* Extrait du document:
■ ■ ■

RENCONTRE
AVEC ....    
FRANCIS       DEBIEUVRE
Photo du cd " Des endroits où l'on se pose"          

Francis, c'est surtout à l'auteur que je m'adresse aujourd'hui .

Te souviens-tu de l'écriture de ta première chanson ? Et depuis ...combien en as-tu écrites ?

Je ne pourrais dire quelle était vraiment ma première chanson.

Vers quinze, seize ans, j’ai commencé à écrire des petits textes en rapport à des événements plus ou moins douloureux que je traversais.

Les premières chansons sont venues avec mes premiers accords de guitare, comme si la parole avait attendu la musique pour pouvoir enfin s’épancher.

Je me souviens alors, quand je les interprétais, seul dans ma chambre et pour les chansons qui m’emportaient au plus loin, d’un état fiévreux, comme un balancement hypnotique.

J’ai écrit une soixantaine de chansons depuis.

Comment pratiques-tu.......as-tu une méthode de travail ?

As-tu un ordre bien défini, paroles puis musique ? La rythmique et la mélodie te « trottent »-elles ensemble dans la tête ?

Je m’y prends de façon instinctive et j’aurais bien du mal à parler d’une méthode de travail.

Je peux écrire à toute heure du jour jusqu’à tard le soir, rarement la nuit, je peux y passer des heures ou seulement quelques minutes, je ne m’attelle pas à la tâche régulièrement et je n’ai pas de rituel bien précis.

Ceci dit, je crois être rigoureux et exigeant quand je m’y mets.

La plupart du temps la musique et les paroles naissent ensemble.

Il arrive que la musique induise les paroles parce que l’atmosphère qui s’en dégage suscite un flot d’images que je mets en scène.

Mais il arrive aussi que ce soit une phrase qui, à elle seule et parce qu’elle est porteuse d’un rythme particulier, va engendrer une musique.

Toute naissance est singulière et chaque chanson a son histoire.

La page blanche te hante t’elle ?

Pas vraiment car je ne me mets pas en situation d’être devant une page blanche.

Si je sors une feuille, c’est parce qu’une idée m’est advenue.

C’est parce qu’une musique engendre des mots.

■ ■ ■

* Lignes fournies:
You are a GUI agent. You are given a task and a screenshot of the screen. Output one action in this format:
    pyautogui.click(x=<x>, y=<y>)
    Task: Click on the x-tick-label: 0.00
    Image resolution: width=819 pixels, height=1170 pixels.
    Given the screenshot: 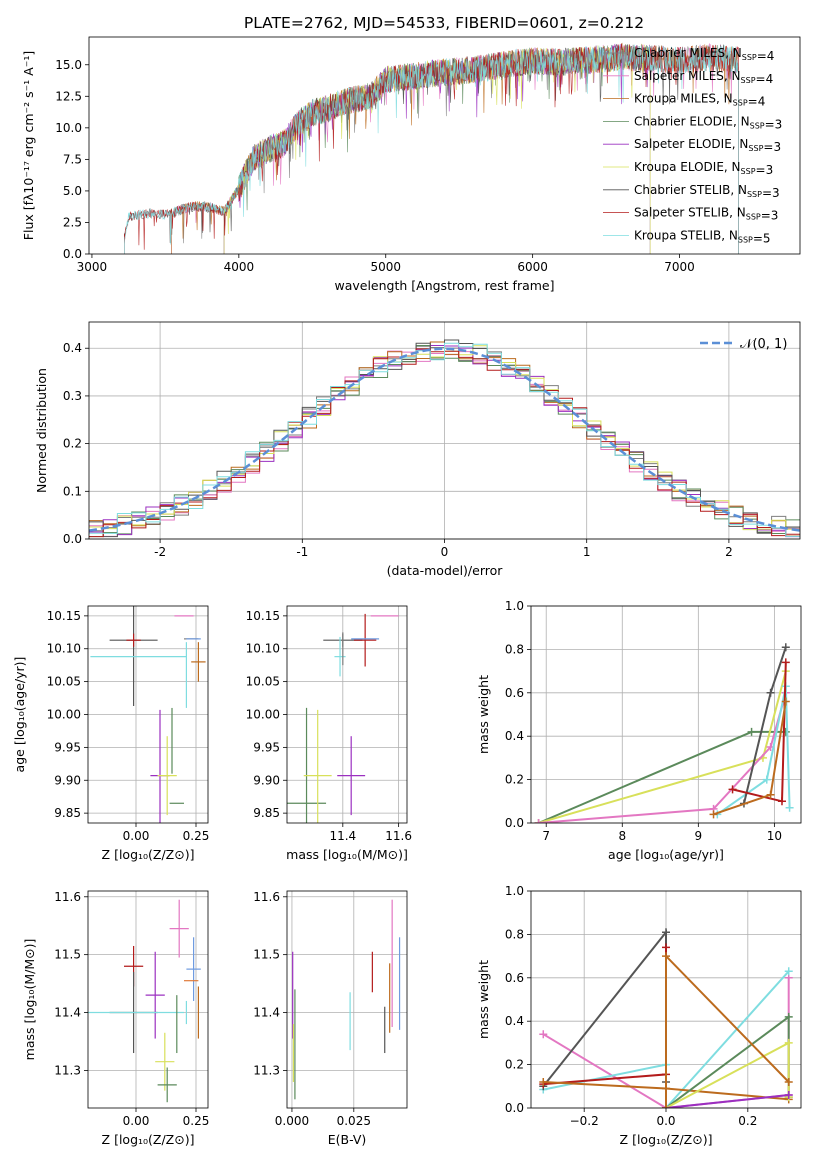 What is the action you would take?
    pyautogui.click(x=136, y=1121)
    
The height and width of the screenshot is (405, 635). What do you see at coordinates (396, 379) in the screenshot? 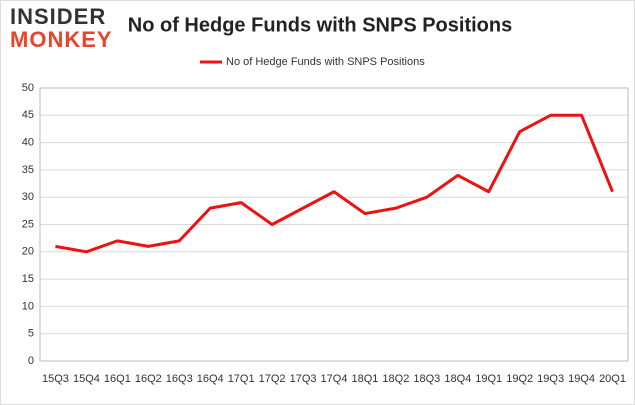
I see `x-tick-label: 18Q2` at bounding box center [396, 379].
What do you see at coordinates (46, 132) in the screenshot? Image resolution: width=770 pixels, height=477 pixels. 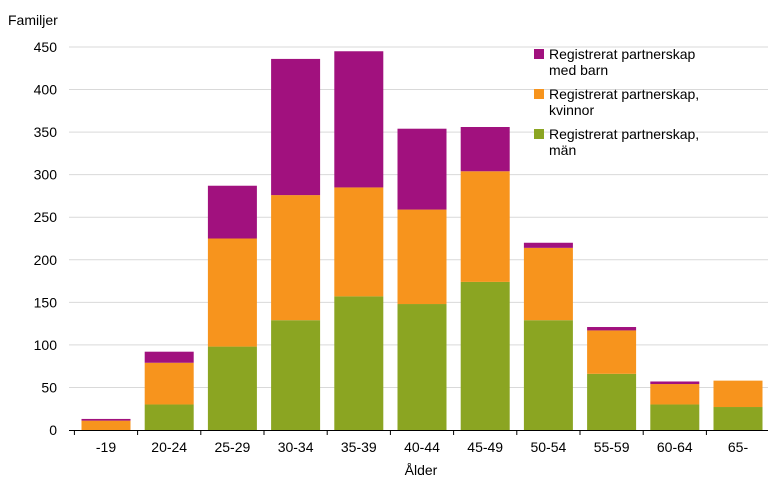 I see `y-tick-label-350: 350` at bounding box center [46, 132].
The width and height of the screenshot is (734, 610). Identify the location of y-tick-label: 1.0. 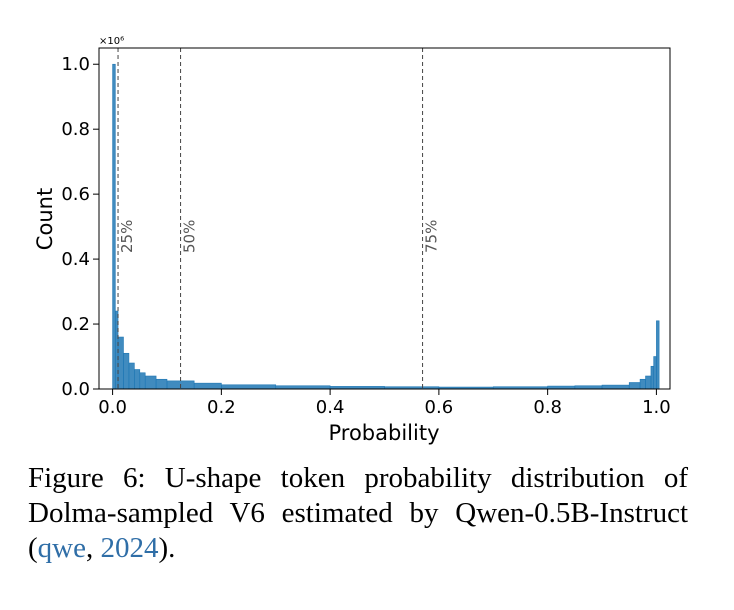
(76, 64).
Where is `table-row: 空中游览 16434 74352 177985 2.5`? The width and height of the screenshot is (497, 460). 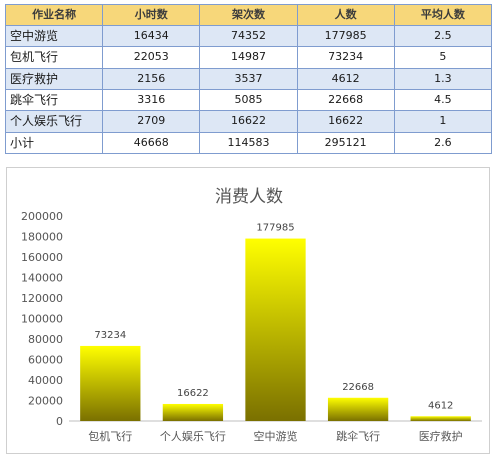 table-row: 空中游览 16434 74352 177985 2.5 is located at coordinates (248, 36).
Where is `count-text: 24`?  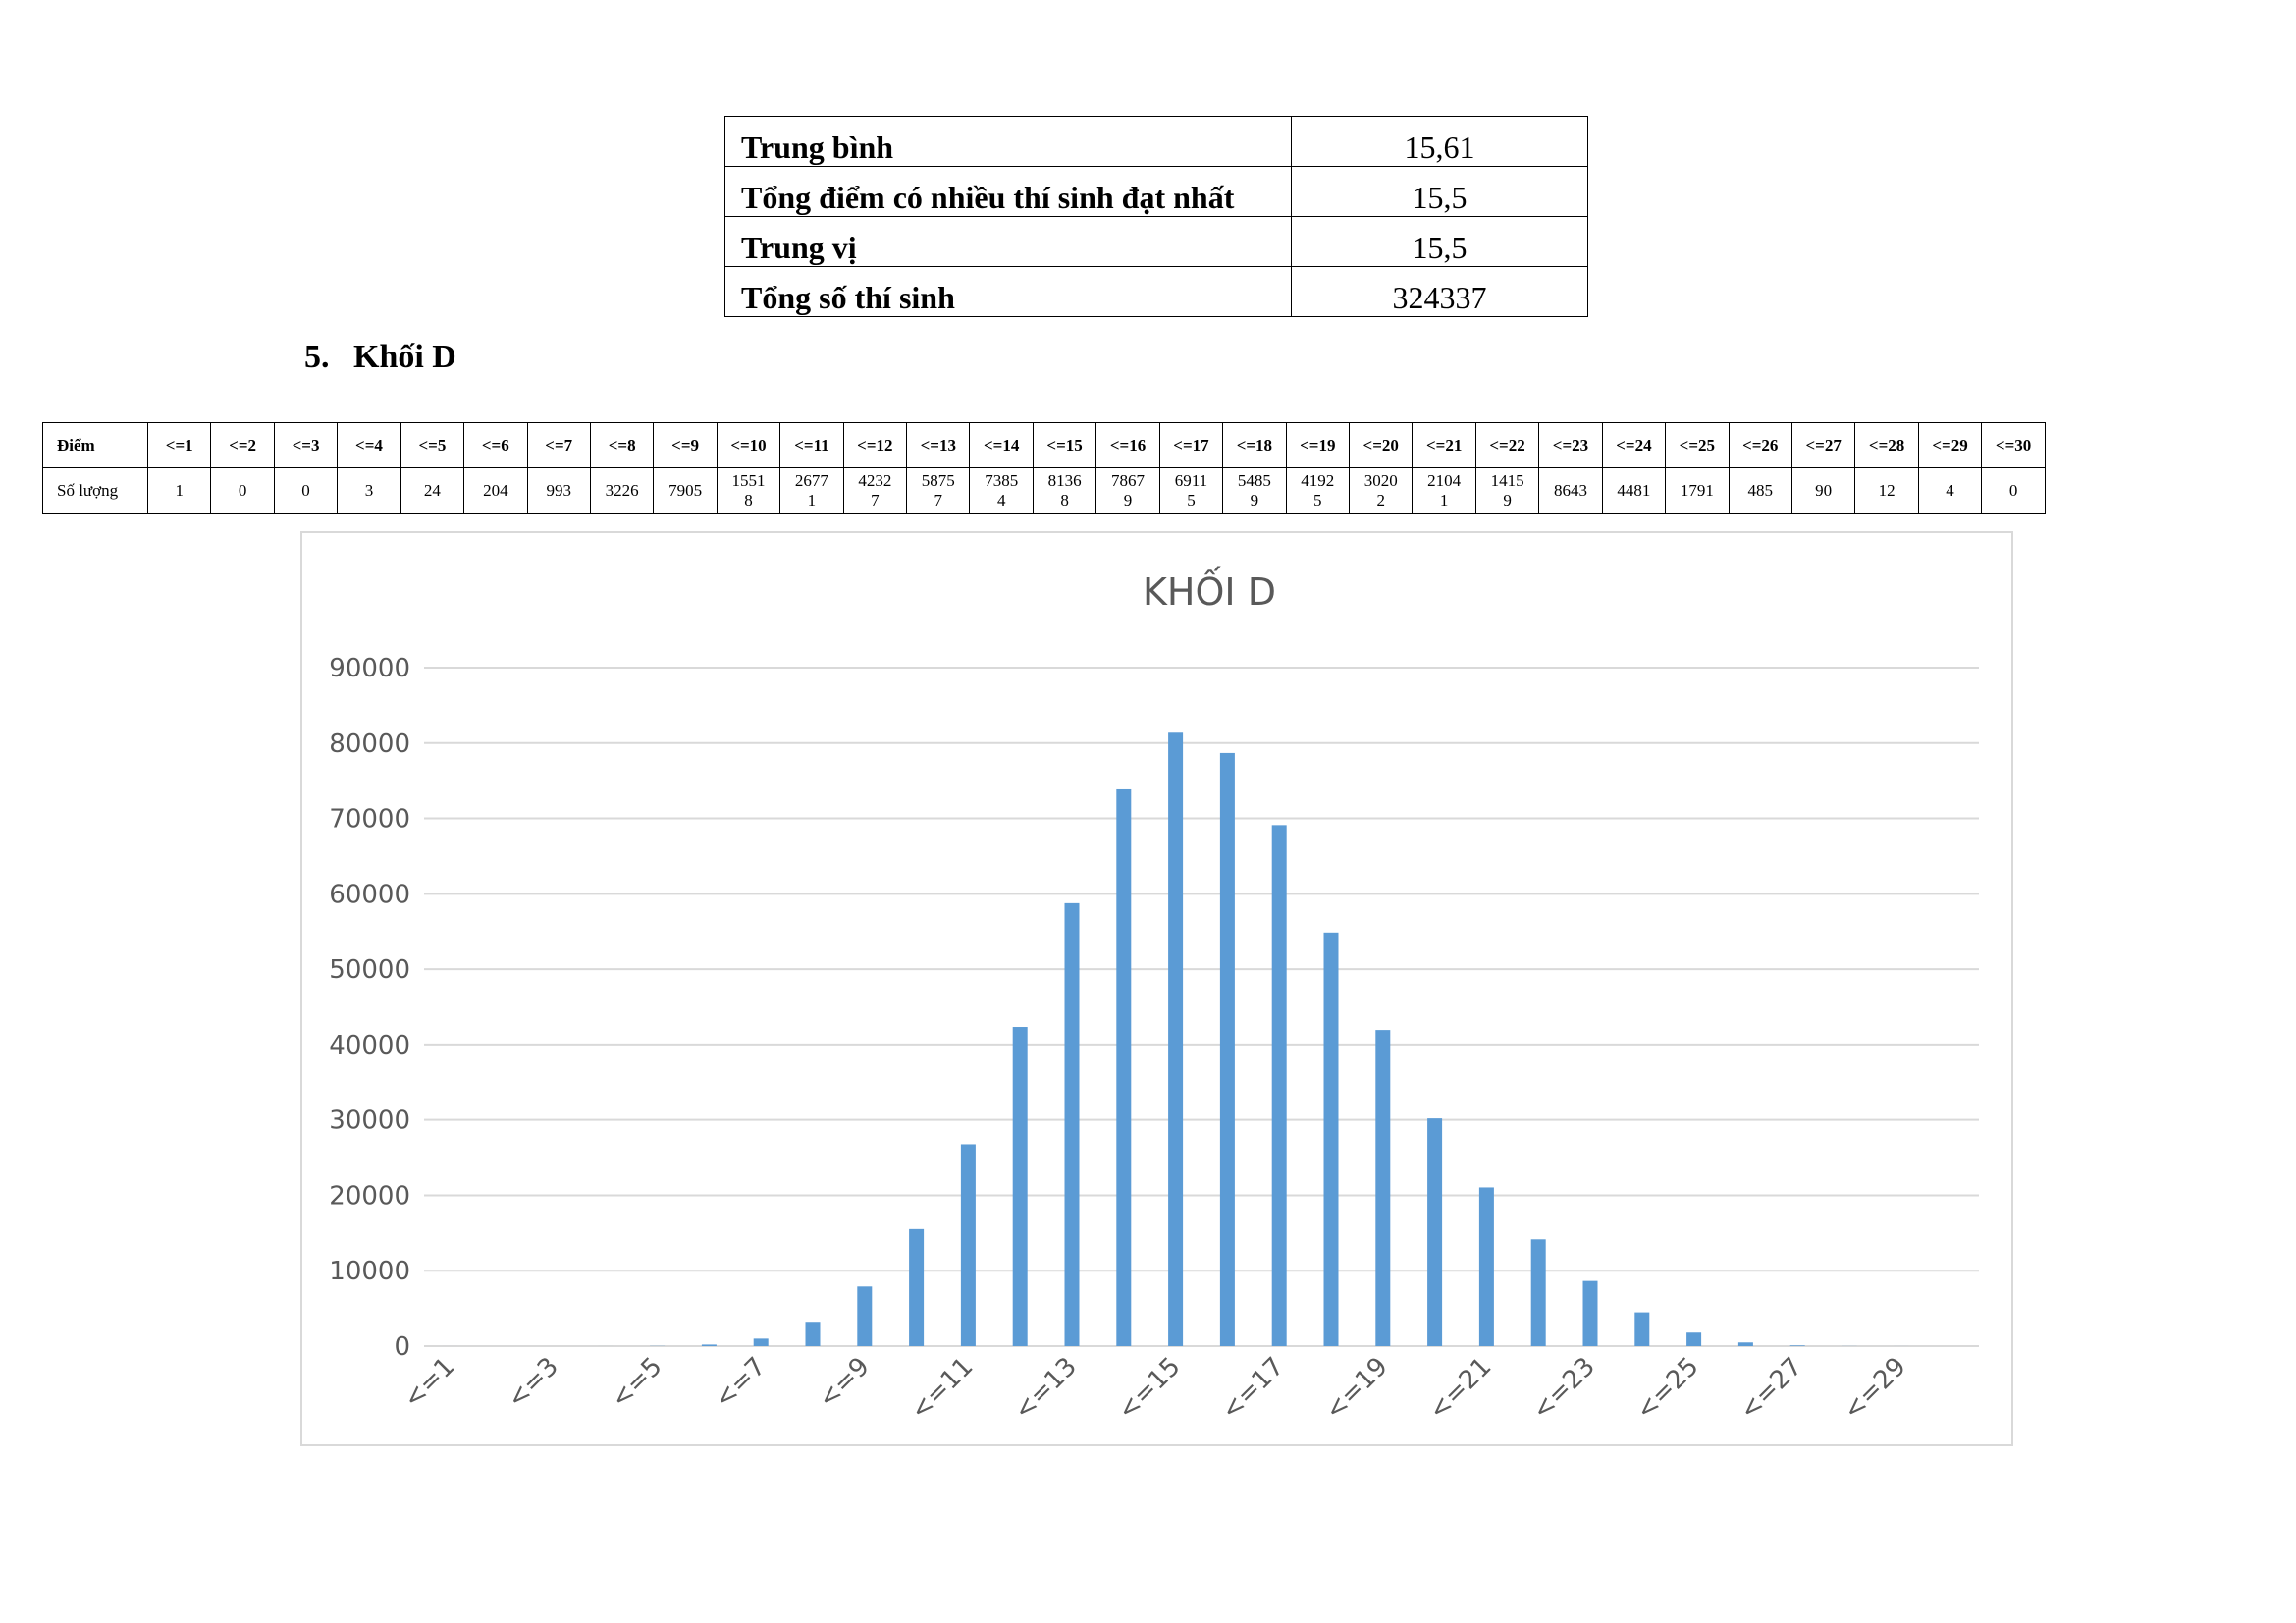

■ ■ ■

* Exercices:
a) Résumez plus brièvement le paragraphe de l'entretien qui commence par « Je peux écrire à toute heure », en conservant ses faits principaux.
b) Reproduisez à l'identique le passage de l'entretien qui va de « Les premières chansons » à « rituel bien précis. ».
Les lignes constituent un matériau distinct de l'entretien.

* Corrigé:
a) J'écris à toute heure du jour jusque tard le soir, rarement la nuit, parfois des heures, parfois quelques minutes, sans régularité ni rituel précis.

b)
Les premières chansons sont venues avec mes premiers accords de guitare, comme si la parole avait attendu la musique pour pouvoir enfin s’épancher.

Je me souviens alors, quand je les interprétais, seul dans ma chambre et pour les chansons qui m’emportaient au plus loin, d’un état fiévreux, comme un balancement hypnotique.

J’ai écrit une soixantaine de chansons depuis.

Comment pratiques-tu.......as-tu une méthode de travail ?

As-tu un ordre bien défini, paroles puis musique ? La rythmique et la mélodie te « trottent »-elles ensemble dans la tête ?

Je m’y prends de façon instinctive et j’aurais bien du mal à parler d’une méthode de travail.

Je peux écrire à toute heure du jour jusqu’à tard le soir, rarement la nuit, je peux y passer des heures ou seulement quelques minutes, je ne m’attelle pas à la tâche régulièrement et je n’ai pas de rituel bien précis.